**What to work on**:
In the listing below, print exactly the lines between the line holding "Viewport: 1000px width, 590px height." and the line holding "Click the flag icon in the left chat header", inclusive, and no more.

**Dataset records**:
━━━━━━
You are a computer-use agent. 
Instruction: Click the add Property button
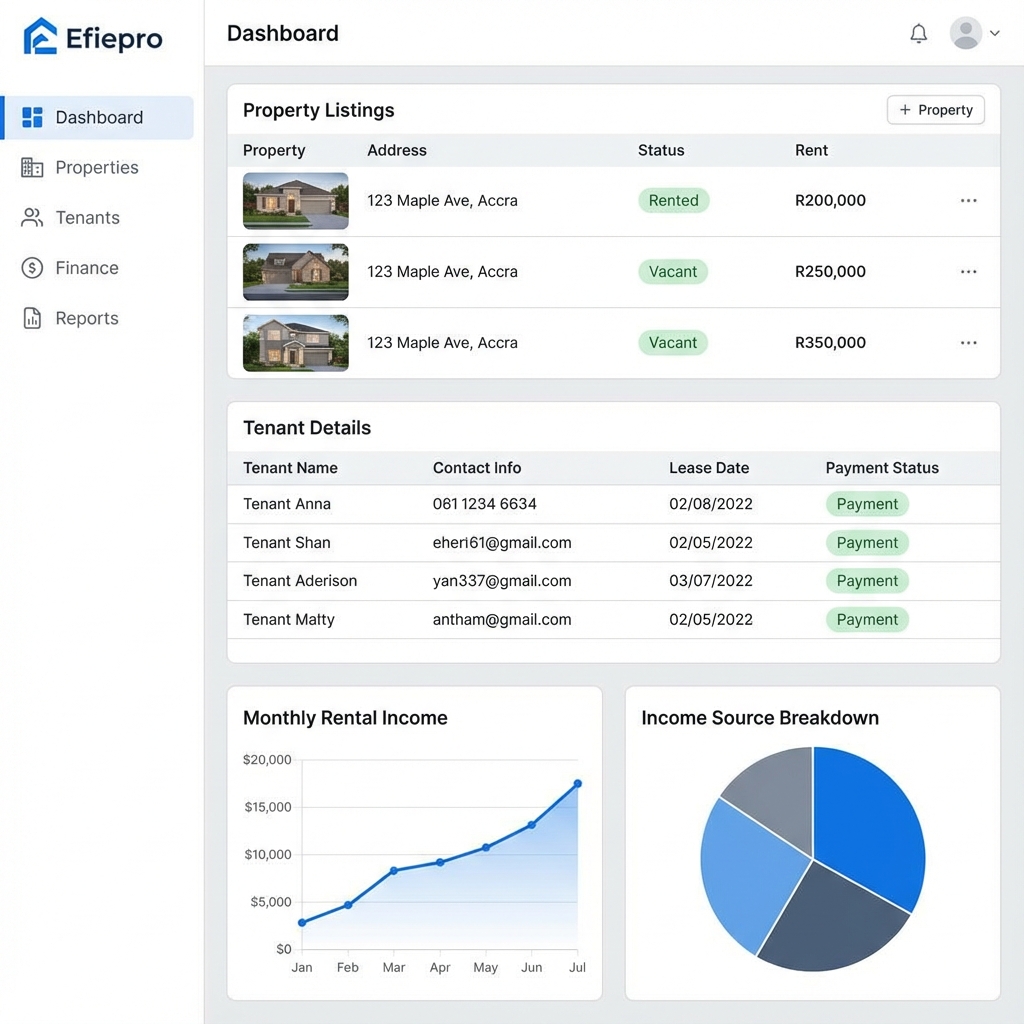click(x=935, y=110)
━━━━━━
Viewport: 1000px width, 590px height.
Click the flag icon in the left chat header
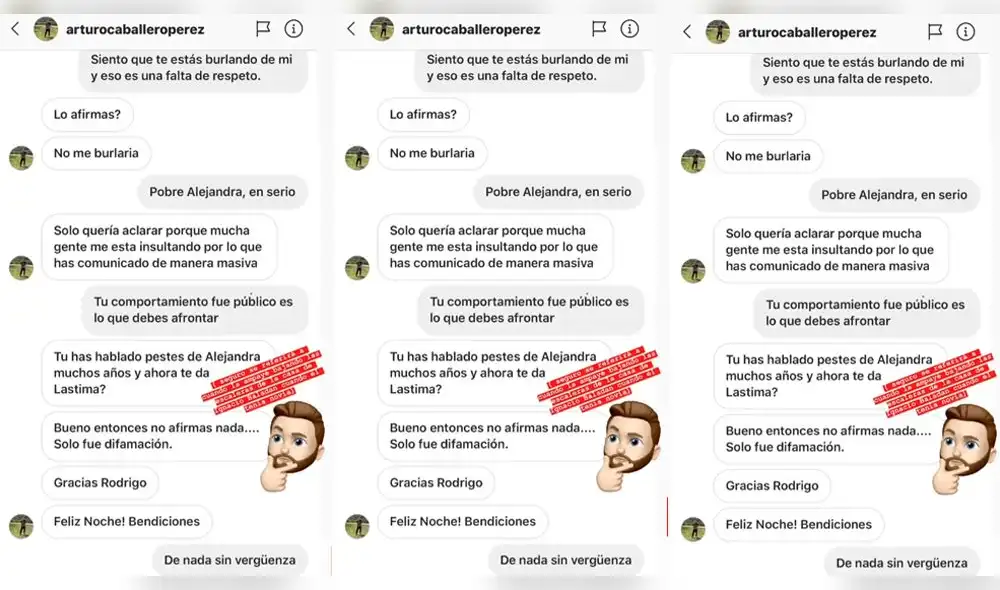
━━━━━━
**Solution to the problem**:
Viewport: 1000px width, 590px height.
Click the flag icon in the left chat header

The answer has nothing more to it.